THE PROBLEM:
The lines to copy run from the one containing "Website Development (30, 1835)" through the last line of the listing; copy them exactly and nothing more.

RECORDS FOR THIS EXERCISE:
Content starts
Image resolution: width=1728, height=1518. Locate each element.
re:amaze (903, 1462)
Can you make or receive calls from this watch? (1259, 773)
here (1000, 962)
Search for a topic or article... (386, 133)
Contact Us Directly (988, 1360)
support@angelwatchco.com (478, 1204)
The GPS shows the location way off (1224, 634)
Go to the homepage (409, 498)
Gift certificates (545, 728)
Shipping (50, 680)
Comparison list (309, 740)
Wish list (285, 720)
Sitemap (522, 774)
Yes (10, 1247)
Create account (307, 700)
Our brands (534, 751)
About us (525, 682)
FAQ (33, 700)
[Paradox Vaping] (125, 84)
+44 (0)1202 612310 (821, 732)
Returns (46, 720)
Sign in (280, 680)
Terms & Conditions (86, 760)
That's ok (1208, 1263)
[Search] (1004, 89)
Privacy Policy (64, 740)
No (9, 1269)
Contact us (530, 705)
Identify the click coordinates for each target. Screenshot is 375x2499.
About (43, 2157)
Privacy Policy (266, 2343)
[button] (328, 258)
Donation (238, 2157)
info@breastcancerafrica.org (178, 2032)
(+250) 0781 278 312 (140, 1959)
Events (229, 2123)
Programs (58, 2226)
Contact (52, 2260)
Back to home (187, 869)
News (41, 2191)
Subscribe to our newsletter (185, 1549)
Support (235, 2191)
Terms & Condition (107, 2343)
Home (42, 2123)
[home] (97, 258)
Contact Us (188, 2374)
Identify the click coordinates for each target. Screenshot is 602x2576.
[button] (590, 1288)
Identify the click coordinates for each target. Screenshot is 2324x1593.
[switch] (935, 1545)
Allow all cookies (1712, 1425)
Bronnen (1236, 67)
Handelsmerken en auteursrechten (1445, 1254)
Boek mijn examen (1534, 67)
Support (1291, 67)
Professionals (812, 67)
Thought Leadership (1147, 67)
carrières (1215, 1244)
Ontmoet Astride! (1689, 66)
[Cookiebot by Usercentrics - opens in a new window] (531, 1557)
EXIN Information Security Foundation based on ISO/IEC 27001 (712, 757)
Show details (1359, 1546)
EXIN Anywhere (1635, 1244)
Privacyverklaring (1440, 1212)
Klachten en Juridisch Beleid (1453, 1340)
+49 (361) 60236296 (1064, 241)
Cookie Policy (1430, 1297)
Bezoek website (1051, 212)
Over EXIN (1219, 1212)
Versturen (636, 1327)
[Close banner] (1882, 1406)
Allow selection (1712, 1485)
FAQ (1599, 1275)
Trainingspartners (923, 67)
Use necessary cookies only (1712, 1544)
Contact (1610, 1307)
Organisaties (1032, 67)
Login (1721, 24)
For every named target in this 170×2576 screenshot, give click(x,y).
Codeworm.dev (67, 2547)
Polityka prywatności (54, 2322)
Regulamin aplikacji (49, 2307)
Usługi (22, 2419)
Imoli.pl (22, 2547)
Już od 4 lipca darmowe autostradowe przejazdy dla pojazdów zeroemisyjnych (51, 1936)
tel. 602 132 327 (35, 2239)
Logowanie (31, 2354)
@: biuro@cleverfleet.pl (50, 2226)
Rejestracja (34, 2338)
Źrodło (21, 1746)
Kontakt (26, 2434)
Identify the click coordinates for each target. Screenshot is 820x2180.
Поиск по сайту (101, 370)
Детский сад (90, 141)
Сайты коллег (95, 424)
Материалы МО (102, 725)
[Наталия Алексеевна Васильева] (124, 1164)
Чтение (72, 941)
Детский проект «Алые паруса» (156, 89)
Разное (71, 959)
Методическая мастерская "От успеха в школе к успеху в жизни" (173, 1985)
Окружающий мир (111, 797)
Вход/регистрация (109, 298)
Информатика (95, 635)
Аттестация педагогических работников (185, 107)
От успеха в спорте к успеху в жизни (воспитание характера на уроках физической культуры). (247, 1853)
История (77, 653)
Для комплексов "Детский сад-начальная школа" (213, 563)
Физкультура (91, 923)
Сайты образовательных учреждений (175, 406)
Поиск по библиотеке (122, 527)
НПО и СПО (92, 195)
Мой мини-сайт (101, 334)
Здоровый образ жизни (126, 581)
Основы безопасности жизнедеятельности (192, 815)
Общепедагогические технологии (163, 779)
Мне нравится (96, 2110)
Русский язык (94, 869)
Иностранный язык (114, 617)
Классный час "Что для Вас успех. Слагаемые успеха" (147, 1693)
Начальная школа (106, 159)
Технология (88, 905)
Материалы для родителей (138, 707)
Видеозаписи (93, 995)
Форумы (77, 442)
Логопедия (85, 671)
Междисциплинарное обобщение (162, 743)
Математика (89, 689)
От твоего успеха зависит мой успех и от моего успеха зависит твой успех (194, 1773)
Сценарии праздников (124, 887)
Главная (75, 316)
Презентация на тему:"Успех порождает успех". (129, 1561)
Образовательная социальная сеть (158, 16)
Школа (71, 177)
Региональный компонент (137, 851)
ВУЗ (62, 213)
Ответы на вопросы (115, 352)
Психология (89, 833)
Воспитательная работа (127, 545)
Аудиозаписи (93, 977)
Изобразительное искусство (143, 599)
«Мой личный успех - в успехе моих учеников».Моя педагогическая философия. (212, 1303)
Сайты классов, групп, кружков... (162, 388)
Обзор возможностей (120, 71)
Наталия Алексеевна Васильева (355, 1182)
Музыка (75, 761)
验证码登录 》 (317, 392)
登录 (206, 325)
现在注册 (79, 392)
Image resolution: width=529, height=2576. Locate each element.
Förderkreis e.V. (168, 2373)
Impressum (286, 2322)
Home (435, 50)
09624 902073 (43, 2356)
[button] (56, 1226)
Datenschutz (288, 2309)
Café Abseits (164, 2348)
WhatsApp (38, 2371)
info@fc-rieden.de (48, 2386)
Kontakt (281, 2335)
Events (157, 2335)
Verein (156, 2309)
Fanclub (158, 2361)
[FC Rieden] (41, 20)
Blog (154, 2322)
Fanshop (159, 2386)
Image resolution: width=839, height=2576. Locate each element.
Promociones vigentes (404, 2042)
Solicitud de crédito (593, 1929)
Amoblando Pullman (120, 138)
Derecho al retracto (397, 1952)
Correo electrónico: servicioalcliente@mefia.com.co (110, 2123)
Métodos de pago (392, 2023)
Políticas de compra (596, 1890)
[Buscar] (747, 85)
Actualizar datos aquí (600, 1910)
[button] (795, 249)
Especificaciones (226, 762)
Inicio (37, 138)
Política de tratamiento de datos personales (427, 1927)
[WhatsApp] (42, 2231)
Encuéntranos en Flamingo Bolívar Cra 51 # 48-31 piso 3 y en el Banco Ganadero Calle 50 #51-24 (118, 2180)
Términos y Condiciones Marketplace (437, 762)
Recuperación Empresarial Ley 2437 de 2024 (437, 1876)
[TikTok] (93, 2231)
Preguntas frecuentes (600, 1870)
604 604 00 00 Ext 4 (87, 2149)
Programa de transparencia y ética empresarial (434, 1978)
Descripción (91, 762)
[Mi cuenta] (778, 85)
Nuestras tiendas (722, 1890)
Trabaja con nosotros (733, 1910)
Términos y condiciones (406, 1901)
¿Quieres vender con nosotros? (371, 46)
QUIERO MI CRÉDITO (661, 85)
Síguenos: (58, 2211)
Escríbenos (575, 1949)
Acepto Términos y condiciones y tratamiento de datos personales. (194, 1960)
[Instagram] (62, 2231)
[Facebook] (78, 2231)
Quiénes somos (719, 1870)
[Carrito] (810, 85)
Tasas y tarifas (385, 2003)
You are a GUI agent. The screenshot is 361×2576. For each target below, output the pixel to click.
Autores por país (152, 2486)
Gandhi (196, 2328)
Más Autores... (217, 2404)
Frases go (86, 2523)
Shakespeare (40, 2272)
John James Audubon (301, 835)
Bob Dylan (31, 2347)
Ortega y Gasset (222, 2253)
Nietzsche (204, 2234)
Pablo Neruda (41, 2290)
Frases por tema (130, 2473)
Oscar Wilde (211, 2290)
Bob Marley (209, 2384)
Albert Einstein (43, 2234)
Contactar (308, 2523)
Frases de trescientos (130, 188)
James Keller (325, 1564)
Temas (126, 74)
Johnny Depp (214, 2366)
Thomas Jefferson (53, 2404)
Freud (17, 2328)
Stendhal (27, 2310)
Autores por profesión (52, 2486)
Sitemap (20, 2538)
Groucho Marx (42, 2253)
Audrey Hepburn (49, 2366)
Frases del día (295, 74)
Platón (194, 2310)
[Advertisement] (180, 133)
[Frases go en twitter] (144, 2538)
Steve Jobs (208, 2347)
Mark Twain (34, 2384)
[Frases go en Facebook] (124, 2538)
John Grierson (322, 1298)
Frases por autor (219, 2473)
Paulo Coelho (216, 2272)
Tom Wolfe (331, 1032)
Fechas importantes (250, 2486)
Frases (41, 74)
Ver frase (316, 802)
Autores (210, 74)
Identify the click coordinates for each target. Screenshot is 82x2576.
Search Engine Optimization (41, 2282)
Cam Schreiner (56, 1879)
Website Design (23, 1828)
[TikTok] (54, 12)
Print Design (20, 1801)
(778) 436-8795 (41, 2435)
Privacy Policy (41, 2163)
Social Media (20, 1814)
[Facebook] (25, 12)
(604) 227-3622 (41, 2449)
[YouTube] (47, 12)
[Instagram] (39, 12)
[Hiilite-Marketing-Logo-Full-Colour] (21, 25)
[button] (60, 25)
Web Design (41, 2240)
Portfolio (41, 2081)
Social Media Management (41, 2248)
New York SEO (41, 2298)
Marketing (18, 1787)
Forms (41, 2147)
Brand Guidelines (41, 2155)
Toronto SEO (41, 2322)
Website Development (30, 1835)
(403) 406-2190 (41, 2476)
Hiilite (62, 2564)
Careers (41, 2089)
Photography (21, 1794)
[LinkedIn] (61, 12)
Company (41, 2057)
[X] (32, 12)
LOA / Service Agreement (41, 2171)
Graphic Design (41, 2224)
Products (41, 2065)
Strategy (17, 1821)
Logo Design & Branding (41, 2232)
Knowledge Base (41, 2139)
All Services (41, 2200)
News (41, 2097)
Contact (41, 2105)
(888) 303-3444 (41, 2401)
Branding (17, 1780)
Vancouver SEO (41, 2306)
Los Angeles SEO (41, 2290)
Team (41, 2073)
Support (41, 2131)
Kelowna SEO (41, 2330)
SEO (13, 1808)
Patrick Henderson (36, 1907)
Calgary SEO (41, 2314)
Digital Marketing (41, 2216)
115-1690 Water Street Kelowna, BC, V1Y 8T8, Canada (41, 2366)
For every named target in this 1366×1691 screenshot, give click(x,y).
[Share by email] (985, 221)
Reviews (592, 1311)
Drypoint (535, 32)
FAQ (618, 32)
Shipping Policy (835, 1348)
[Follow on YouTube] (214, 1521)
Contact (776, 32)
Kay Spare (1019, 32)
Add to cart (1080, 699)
Content ends
SOLUTION FOR THIS PROBLEM:
Website Development (30, 1835)
(403) 406-2190 (41, 2476)
Hiilite (62, 2564)
Careers (41, 2089)
Photography (21, 1794)
[LinkedIn] (61, 12)
Company (41, 2057)
[X] (32, 12)
LOA / Service Agreement (41, 2171)
Graphic Design (41, 2224)
Products (41, 2065)
Strategy (17, 1821)
Logo Design & Branding (41, 2232)
Knowledge Base (41, 2139)
All Services (41, 2200)
News (41, 2097)
Contact (41, 2105)
(888) 303-3444 (41, 2401)
Branding (17, 1780)
Vancouver SEO (41, 2306)
Los Angeles SEO (41, 2290)
Team (41, 2073)
Support (41, 2131)
Kelowna SEO (41, 2330)
SEO (13, 1808)
Patrick Henderson (36, 1907)
Calgary SEO (41, 2314)
Digital Marketing (41, 2216)
115-1690 Water Street Kelowna, BC, V1Y 8T8, Canada (41, 2366)
For every named target in this 1366×1691 screenshot, give click(x,y).
[Share by email] (985, 221)
Reviews (592, 1311)
Drypoint (535, 32)
FAQ (618, 32)
Shipping Policy (835, 1348)
[Follow on YouTube] (214, 1521)
Contact (776, 32)
Kay Spare (1019, 32)
Add to cart (1080, 699)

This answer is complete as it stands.